▶ Kutipan Sumber:
TEMPAT
ORANG BESAR DALAM MASYARAKAT HAGEN TRADISIONAL DI DATARAN TINGGI TENGAH NUGINI.
(sebuah
resume dan refleksi)
Tulisan
tentang Orang Besar (Big Man) ini
adalah sebuah tulisan yang menggambarkan sebuah kepemimpinan yang terjadi
tanpa otoritas atau kewenangan yang
penuh. Kepemimpinan Big Man ini harus
disertai dengan kemampuan memenuhi kebutuhan sosial, pandai menguasai tanah
atau berproduksi dari tanah itu. Kemudian pandai dan dermawan dalam
membagi-bagi bahan dan barang, serta menguasai keterampilan retorikal. “Orang Besar” menduduki
posisi kepemimpinan yang timbul dari konteks etnografik yang istimewa.
Kedudukan itu mencerminkan aspek-aspek umum kepemimpinan di dalam suatu
kekerabatan, sebuah kerangka nonhierarkis. Pemimpin tersebut tidak dapat
memerintahkan atau menjalankan kekuasaan yang tidak semestinya terhadap
pengikut-pengikutnya, dan pertalian yang mengikat pemimpin itu dengan
pengikutnya terutama berdasarkan kekerabatan.
Seorang
Big Man harus mampu menghimpun
kekuasaan,yang di dalam masyarakat kekerabatan berarti ikatan matrimonial,
tanggungan dan ketersediaan sumberdaya sosial dan material untuk menunjang
mereka. Statusnya terjamin oleh kemampuannya memobilisasi pengikut yang terdiri
dari kenalan dan kerabat. Pada tingkat lokal, ia harus menyatakan solidaritas
dari kelompok teritorial yang bersangkutan dan harus pula memperluas aliansi
supralokal, artinya disini juga harus mampu membina kerjasaman dengan penguasa
atasan atau kekuasaan di tingkat yang lebih tinggi.
Tulisan
tentang Big Man ini dibatasi pada
Dataran Tinggi Tengah Nugini, yang secara ringkas dapat dapat saya ceritakan
sebagai berikut :
Bahwa salah satu pembahasannya adalah tentang Big
Man (orang besar) dari perspektif mengenai pertukaran dan ekonomi.
Hubungan yang erat dengan posisi ekonomi si orang besar dalam masyarakatnya
menjadi peranan politikalnya. Beberapa penulis menggambarkan si orang besar
sebagai despot (orang yang memerintah secara sewenang-wenang), bahkan sebelum
datangnya orang-orang Australia dengan kebijaksanaan mereka tentang hubungan
bertahap dan pasifikasi . beberapa penulis yang lain menunjukkan bahwa
raja-raja lalim itu timbul di Dataran Tinggi Tengah melalui pengaruh Australia
atau setidak-tidaknya kehadiran politik tradisional yang dipengaruhi Australia.
Seorang Penulis tentang orang besar ini (Salesbury) membuat perbedaan antara
pemimpin yang sesungguhnya , yang sudah menjadi despot sebelum orang-orang
Australia datang, dan pemmimpin-pemimpin yang tingkatnya lebih rendah, yang
lebih bergantung pada pada pendapat khalayak dan mendukung kedudukan mereka.

▶ Daftar yang Ditampilkan:
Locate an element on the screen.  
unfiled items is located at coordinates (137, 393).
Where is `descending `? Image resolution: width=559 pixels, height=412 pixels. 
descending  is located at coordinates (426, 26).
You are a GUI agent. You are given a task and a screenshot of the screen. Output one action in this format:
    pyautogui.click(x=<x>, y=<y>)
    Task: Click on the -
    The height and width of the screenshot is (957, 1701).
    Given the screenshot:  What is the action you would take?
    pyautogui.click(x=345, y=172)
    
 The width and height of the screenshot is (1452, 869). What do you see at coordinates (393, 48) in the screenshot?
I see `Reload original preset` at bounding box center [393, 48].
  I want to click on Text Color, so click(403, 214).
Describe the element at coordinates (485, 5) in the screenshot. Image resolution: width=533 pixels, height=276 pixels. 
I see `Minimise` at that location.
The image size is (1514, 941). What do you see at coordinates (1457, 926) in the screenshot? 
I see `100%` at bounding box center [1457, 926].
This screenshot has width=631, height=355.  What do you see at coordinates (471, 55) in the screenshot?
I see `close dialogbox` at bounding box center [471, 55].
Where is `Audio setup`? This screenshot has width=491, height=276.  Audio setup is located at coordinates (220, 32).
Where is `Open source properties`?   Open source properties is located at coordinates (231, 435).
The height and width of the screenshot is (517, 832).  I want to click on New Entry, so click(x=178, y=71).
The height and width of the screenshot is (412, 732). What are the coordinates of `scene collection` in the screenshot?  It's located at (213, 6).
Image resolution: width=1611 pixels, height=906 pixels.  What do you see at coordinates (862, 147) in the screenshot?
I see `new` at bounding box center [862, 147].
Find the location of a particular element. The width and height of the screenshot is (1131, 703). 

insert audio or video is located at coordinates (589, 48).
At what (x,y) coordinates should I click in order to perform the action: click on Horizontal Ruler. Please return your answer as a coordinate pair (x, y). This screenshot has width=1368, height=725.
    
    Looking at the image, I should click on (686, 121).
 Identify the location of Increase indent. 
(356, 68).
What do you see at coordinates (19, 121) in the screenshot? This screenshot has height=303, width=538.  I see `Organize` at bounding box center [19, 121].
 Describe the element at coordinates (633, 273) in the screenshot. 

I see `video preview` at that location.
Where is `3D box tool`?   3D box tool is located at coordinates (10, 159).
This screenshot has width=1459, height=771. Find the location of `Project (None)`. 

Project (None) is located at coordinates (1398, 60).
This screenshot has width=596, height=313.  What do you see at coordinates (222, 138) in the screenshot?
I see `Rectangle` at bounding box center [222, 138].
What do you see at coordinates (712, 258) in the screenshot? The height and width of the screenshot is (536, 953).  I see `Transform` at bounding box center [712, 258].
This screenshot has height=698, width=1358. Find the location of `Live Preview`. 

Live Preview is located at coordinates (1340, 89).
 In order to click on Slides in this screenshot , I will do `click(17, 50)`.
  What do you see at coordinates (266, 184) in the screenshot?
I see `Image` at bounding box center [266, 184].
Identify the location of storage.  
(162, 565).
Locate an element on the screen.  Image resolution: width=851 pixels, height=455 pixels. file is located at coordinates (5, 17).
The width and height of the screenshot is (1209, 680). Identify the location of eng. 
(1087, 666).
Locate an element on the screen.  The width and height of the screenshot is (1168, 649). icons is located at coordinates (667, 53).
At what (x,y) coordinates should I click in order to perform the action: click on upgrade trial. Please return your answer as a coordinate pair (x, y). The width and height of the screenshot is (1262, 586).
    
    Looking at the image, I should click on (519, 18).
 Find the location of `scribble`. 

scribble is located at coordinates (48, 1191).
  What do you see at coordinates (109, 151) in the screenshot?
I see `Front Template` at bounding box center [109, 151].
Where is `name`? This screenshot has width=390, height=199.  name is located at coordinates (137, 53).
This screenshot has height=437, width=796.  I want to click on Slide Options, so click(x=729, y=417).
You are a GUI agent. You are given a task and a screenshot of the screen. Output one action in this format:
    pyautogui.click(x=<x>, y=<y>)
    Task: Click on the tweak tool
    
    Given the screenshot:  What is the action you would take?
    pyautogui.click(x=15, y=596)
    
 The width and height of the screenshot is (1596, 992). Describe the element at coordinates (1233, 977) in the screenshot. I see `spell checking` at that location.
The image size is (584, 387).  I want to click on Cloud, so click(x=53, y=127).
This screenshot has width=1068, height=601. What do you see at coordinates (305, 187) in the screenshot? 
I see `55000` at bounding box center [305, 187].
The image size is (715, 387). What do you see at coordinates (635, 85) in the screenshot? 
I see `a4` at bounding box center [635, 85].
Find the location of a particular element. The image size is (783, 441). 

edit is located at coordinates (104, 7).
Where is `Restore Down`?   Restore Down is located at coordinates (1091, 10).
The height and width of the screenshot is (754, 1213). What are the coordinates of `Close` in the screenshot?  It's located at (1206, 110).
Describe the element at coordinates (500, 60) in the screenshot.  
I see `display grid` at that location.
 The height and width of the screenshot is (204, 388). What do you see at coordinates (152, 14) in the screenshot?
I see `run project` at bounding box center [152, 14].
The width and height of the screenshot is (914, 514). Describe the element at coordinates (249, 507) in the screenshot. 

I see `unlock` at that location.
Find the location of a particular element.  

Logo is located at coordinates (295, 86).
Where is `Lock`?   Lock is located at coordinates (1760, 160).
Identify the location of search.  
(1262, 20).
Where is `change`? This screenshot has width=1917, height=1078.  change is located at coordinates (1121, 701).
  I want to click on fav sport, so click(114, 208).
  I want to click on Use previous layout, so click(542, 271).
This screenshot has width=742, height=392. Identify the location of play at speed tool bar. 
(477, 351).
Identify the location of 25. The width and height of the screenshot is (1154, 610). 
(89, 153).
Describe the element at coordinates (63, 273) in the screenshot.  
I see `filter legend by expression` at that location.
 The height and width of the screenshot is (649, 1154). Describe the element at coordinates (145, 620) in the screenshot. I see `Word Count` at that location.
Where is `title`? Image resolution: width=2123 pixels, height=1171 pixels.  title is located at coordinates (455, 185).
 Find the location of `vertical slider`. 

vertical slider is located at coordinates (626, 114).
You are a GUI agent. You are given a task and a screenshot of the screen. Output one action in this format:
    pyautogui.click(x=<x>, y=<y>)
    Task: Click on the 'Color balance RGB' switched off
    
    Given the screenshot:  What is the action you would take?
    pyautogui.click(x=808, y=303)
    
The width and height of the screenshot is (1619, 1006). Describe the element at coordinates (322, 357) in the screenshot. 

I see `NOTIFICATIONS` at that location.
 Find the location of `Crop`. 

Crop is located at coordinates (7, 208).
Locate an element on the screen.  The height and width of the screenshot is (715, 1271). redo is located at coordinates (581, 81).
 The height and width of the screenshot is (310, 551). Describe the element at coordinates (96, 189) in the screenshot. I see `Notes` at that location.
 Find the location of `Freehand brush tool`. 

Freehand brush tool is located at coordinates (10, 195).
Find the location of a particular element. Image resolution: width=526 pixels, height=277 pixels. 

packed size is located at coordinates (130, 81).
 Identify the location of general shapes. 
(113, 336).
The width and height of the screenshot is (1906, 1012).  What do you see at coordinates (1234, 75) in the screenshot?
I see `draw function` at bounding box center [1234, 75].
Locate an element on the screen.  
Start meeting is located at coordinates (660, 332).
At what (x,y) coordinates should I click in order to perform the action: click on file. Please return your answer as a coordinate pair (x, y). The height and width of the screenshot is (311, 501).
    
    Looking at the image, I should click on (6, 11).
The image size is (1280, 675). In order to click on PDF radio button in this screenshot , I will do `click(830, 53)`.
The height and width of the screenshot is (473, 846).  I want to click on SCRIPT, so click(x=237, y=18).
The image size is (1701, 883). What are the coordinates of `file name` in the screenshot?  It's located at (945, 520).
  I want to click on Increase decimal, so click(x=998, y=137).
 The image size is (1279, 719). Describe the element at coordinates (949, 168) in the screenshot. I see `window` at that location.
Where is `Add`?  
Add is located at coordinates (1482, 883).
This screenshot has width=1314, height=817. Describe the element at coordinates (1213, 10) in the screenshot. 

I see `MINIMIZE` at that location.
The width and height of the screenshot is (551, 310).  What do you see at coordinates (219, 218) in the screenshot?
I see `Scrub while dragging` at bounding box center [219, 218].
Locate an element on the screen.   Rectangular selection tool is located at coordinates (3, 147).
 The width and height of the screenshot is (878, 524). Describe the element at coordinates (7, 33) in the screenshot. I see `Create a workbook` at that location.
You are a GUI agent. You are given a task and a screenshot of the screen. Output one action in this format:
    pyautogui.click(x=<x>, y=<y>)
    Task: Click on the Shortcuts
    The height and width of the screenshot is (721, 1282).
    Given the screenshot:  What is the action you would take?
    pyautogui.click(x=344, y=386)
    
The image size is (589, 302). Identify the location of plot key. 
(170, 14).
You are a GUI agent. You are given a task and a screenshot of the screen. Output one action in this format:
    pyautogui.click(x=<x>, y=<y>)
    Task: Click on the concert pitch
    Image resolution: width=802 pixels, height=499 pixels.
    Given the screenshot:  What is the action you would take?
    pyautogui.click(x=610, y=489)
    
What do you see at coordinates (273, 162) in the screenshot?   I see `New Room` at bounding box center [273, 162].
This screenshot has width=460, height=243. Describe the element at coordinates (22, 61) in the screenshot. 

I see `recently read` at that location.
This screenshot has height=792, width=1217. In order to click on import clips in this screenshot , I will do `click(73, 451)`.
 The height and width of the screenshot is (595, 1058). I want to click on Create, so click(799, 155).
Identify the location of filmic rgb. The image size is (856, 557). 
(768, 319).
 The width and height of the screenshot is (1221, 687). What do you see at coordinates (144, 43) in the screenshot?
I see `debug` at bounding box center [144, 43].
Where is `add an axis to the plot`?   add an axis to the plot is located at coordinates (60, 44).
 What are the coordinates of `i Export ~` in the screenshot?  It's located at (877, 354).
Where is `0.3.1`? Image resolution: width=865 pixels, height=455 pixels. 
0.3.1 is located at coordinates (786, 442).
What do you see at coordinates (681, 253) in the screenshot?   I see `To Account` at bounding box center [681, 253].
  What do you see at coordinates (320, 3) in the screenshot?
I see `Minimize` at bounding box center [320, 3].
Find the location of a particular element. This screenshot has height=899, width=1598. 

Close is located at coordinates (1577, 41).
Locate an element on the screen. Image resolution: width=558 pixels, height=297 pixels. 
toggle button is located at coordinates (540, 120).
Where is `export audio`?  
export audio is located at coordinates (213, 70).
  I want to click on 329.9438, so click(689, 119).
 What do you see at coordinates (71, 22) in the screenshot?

▶ Tugas yang Diberikan:
1/ Jawab pertanyaan berikut berdasarkan tulisan tentang Orang Besar:
(a) Pertalian antara pemimpin dan pengikutnya terutama berdasarkan apa?
(b) Pada wilayah mana tulisan tentang Big Man dibatasi?
(c) Siapa penulis yang membedakan pemimpin yang sesungguhnya dari pemimpin yang tingkatnya lebih rendah?
2/ Kutip bagian tulisan tentang Orang Besar yang dimulai pada kata-kata "Kedudukan itu mencerminkan" dan berhenti setelah kata-kata "yang lebih tinggi.".
Daftar tersebut adalah materi tersendiri, terpisah dari tulisan tentang Orang Besar.

▶ Jawaban yang Diberikan:
1/
(a) Kekerabatan.
(b) Dataran Tinggi Tengah Nugini.
(c) Salesbury.

2/
Kedudukan itu mencerminkan aspek-aspek umum kepemimpinan di dalam suatu
kekerabatan, sebuah kerangka nonhierarkis. Pemimpin tersebut tidak dapat
memerintahkan atau menjalankan kekuasaan yang tidak semestinya terhadap
pengikut-pengikutnya, dan pertalian yang mengikat pemimpin itu dengan
pengikutnya terutama berdasarkan kekerabatan.
Seorang
Big Man harus mampu menghimpun
kekuasaan,yang di dalam masyarakat kekerabatan berarti ikatan matrimonial,
tanggungan dan ketersediaan sumberdaya sosial dan material untuk menunjang
mereka. Statusnya terjamin oleh kemampuannya memobilisasi pengikut yang terdiri
dari kenalan dan kerabat. Pada tingkat lokal, ia harus menyatakan solidaritas
dari kelompok teritorial yang bersangkutan dan harus pula memperluas aliansi
supralokal, artinya disini juga harus mampu membina kerjasaman dengan penguasa
atasan atau kekuasaan di tingkat yang lebih tinggi.